--- start Selected text ---
2016’s Legion expansion brought bold new features to World of Warcraft, changing the game in exciting ways. So far, the Battle for Azeroth expansion does not.
Legion brought us game-changing level scaling and artifact weapons, and expanded upon cool ideas such as random treasure troves and follower missions from its predecessor, Warlords of Draenor. The demon-infested Broken Isles gave players exciting new landscapes to traverse, beautiful lands decimated by the glowing green infernal taint.
Battle for Azeroth, which mainly takes place on a pair of formerly out-of-touch island continents, is much more grounded in “reality”. It’s rolling hills. It’s shipwreck-dotted islands. It’s rustic villages. With a few notable exceptions, it’s more of what we’ve seen before.
That’s not to say saying the expansion isn’t pretty. It just cannot compare with the otherworldly sights delivered by its immediate predecessor.
Speaking of pale comparisons, Battle for Azeroth’s artifact system is a far cry from the artifact weapons introduced in Legion.
--- end Selected text ---
--- start Data ---
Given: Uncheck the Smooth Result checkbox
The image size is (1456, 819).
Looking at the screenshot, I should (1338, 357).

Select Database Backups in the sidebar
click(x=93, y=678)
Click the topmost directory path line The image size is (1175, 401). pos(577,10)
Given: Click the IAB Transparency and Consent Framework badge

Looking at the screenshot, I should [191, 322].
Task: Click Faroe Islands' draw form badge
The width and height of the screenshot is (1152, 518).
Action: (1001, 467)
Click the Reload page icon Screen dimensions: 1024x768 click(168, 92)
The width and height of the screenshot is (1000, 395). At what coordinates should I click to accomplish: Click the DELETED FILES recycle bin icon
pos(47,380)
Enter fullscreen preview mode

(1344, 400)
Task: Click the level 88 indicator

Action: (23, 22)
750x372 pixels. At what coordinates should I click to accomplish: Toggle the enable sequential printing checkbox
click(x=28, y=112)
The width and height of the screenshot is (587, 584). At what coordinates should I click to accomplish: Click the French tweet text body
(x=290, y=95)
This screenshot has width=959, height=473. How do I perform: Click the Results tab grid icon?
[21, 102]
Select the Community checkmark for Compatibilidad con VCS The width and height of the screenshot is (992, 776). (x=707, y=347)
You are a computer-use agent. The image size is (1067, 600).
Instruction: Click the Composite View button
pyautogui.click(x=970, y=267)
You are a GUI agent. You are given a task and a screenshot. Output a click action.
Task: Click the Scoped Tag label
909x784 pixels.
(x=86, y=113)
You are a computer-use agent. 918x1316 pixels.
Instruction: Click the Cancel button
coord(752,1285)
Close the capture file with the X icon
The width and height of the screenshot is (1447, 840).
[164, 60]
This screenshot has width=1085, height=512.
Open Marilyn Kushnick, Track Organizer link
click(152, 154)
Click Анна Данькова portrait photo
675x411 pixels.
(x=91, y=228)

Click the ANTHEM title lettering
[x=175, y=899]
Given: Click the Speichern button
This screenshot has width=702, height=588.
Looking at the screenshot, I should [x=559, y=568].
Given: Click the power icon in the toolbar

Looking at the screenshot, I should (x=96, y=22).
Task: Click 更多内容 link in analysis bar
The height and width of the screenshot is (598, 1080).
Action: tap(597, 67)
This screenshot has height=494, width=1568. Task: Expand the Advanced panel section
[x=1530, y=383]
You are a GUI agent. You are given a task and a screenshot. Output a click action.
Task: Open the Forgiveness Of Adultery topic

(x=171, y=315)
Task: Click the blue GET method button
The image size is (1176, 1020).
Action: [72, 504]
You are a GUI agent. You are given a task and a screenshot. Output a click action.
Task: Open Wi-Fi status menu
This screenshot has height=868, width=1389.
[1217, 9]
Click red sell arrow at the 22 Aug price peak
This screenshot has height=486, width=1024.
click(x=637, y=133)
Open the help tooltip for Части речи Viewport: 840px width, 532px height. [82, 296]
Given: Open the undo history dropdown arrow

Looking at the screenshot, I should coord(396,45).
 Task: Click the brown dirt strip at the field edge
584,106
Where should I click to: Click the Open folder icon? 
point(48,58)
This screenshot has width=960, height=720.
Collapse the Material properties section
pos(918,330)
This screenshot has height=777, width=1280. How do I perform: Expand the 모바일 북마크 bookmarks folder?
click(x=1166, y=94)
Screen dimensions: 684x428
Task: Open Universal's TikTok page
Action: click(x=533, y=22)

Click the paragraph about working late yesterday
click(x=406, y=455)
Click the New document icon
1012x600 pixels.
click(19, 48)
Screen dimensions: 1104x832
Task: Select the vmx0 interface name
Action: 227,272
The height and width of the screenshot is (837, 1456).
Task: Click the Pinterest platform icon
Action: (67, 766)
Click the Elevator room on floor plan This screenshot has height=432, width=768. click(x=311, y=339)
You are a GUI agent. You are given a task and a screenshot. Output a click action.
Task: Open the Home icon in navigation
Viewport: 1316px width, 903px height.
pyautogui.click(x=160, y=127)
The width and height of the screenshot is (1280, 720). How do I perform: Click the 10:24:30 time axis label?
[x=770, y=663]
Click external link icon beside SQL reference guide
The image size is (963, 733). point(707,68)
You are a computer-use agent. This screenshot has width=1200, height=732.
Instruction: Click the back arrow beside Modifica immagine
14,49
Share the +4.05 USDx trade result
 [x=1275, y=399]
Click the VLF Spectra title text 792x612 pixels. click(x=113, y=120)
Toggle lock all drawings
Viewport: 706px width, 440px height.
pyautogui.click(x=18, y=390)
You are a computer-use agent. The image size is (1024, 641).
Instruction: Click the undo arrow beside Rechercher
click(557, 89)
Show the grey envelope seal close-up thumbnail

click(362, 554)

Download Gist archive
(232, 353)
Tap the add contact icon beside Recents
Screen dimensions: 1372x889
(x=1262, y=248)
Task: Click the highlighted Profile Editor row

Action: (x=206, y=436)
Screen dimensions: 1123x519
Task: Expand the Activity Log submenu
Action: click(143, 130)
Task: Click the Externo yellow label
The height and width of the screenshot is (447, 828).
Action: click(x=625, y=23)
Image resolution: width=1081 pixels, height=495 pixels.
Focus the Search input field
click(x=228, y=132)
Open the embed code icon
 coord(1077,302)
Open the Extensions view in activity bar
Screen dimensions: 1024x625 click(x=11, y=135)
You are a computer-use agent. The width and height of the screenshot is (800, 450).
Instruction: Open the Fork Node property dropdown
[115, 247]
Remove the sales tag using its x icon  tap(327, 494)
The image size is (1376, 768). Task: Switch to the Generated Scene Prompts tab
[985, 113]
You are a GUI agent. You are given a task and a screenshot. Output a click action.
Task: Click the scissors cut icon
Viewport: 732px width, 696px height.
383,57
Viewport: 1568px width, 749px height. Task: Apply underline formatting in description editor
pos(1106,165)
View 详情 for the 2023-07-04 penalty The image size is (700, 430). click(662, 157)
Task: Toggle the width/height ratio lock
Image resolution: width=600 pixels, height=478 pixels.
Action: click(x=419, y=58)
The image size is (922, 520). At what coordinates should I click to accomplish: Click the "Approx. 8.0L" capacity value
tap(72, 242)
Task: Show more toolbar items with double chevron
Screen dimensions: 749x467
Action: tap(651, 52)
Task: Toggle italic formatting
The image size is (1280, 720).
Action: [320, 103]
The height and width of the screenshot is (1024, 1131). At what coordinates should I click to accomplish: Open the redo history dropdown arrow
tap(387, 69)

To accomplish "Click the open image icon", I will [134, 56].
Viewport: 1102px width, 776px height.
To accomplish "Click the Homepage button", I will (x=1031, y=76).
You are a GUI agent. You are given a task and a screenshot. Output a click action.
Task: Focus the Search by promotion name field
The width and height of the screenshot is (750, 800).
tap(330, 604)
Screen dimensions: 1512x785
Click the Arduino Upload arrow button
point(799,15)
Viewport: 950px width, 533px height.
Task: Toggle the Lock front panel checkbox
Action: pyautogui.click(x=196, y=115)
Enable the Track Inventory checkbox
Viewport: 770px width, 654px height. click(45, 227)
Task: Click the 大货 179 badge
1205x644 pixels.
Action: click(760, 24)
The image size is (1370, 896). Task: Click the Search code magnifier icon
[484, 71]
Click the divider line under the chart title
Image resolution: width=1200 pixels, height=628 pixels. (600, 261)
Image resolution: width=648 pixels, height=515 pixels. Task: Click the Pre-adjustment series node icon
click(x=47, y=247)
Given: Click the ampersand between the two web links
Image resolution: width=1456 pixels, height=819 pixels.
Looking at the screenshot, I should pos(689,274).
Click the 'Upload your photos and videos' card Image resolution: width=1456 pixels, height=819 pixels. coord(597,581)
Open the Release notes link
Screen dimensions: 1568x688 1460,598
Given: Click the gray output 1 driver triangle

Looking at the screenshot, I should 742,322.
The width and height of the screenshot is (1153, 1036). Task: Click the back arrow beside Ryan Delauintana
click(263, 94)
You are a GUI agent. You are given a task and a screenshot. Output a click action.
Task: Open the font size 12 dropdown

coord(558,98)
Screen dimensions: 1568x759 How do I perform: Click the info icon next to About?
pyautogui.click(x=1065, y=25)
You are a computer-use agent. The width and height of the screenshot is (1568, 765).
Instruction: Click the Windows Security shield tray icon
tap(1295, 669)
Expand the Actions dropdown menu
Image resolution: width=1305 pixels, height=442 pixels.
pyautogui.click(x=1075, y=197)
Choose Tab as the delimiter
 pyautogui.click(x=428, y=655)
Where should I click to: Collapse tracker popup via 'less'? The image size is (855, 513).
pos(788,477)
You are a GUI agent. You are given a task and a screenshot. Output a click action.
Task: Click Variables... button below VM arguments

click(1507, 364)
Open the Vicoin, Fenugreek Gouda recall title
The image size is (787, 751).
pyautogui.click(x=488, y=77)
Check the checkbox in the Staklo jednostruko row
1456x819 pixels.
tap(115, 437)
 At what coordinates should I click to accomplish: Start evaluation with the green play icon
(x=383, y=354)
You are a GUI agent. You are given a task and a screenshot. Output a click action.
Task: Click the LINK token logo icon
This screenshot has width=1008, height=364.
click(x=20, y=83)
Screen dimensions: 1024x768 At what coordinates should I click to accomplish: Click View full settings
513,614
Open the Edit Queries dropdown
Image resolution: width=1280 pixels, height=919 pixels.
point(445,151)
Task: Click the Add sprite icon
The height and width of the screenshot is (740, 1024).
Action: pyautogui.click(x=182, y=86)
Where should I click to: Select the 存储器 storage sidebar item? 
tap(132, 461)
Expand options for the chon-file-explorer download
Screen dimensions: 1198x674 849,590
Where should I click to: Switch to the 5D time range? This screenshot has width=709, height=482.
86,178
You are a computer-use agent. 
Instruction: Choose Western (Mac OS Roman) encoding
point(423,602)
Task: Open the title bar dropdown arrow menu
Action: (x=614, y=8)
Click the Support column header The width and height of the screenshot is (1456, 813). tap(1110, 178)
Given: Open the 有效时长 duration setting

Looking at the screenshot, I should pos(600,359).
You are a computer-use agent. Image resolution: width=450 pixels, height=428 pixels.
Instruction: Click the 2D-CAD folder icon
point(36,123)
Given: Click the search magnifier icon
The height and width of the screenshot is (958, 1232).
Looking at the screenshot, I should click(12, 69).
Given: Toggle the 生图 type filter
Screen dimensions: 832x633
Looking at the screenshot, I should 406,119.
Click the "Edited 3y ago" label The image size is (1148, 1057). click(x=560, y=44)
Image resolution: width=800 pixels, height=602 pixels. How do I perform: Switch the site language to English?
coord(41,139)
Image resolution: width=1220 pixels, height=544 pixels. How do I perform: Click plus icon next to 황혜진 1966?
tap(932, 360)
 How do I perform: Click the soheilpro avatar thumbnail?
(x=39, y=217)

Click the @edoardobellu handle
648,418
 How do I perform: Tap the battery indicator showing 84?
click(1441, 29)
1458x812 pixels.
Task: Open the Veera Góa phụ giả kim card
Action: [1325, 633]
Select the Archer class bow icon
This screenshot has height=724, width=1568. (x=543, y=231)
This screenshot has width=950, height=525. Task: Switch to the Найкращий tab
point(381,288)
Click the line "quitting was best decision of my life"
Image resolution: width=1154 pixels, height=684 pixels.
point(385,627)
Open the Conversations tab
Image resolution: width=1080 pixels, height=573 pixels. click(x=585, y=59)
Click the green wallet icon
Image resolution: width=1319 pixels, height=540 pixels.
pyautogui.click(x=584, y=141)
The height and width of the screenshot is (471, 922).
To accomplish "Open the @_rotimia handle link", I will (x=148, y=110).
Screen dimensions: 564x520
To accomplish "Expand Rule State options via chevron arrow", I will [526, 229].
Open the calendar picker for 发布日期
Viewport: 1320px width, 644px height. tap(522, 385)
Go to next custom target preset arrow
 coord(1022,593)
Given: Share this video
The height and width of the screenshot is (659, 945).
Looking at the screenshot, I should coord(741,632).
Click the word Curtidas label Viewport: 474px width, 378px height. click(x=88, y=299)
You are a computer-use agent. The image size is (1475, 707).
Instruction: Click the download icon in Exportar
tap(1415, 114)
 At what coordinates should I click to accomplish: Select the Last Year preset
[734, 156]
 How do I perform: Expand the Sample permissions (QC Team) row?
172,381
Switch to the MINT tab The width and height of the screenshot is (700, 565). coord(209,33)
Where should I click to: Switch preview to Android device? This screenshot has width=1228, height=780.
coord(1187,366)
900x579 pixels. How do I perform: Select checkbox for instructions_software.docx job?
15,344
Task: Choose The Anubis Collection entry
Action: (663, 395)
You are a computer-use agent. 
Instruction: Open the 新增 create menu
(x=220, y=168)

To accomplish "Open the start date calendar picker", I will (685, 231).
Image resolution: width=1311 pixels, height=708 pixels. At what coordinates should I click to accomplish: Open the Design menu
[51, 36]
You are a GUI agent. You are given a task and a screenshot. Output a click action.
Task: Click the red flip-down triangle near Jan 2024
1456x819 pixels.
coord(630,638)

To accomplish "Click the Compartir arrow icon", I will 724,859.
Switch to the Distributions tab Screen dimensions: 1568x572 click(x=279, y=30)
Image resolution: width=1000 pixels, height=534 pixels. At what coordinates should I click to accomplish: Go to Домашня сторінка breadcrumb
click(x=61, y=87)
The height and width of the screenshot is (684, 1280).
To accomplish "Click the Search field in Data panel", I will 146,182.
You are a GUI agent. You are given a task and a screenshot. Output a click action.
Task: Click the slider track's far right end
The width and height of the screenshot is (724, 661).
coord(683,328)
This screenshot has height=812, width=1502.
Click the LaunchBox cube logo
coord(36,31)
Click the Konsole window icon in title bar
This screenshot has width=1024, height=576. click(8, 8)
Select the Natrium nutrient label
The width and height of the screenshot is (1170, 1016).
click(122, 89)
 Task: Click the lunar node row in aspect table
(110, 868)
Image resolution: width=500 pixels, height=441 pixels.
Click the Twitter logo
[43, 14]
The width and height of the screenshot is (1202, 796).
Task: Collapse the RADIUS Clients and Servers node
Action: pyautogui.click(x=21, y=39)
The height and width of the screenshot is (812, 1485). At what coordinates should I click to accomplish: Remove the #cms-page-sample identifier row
--- end Data ---
**What this task involves**
Reproduce the stretch of the World of Warcraft expansion review from "2016’s Legion expansion" through "we’ve seen before.".

**Exercise response**
2016’s Legion expansion brought bold new features to World of Warcraft, changing the game in exciting ways. So far, the Battle for Azeroth expansion does not.
Legion brought us game-changing level scaling and artifact weapons, and expanded upon cool ideas such as random treasure troves and follower missions from its predecessor, Warlords of Draenor. The demon-infested Broken Isles gave players exciting new landscapes to traverse, beautiful lands decimated by the glowing green infernal taint.
Battle for Azeroth, which mainly takes place on a pair of formerly out-of-touch island continents, is much more grounded in “reality”. It’s rolling hills. It’s shipwreck-dotted islands. It’s rustic villages. With a few notable exceptions, it’s more of what we’ve seen before.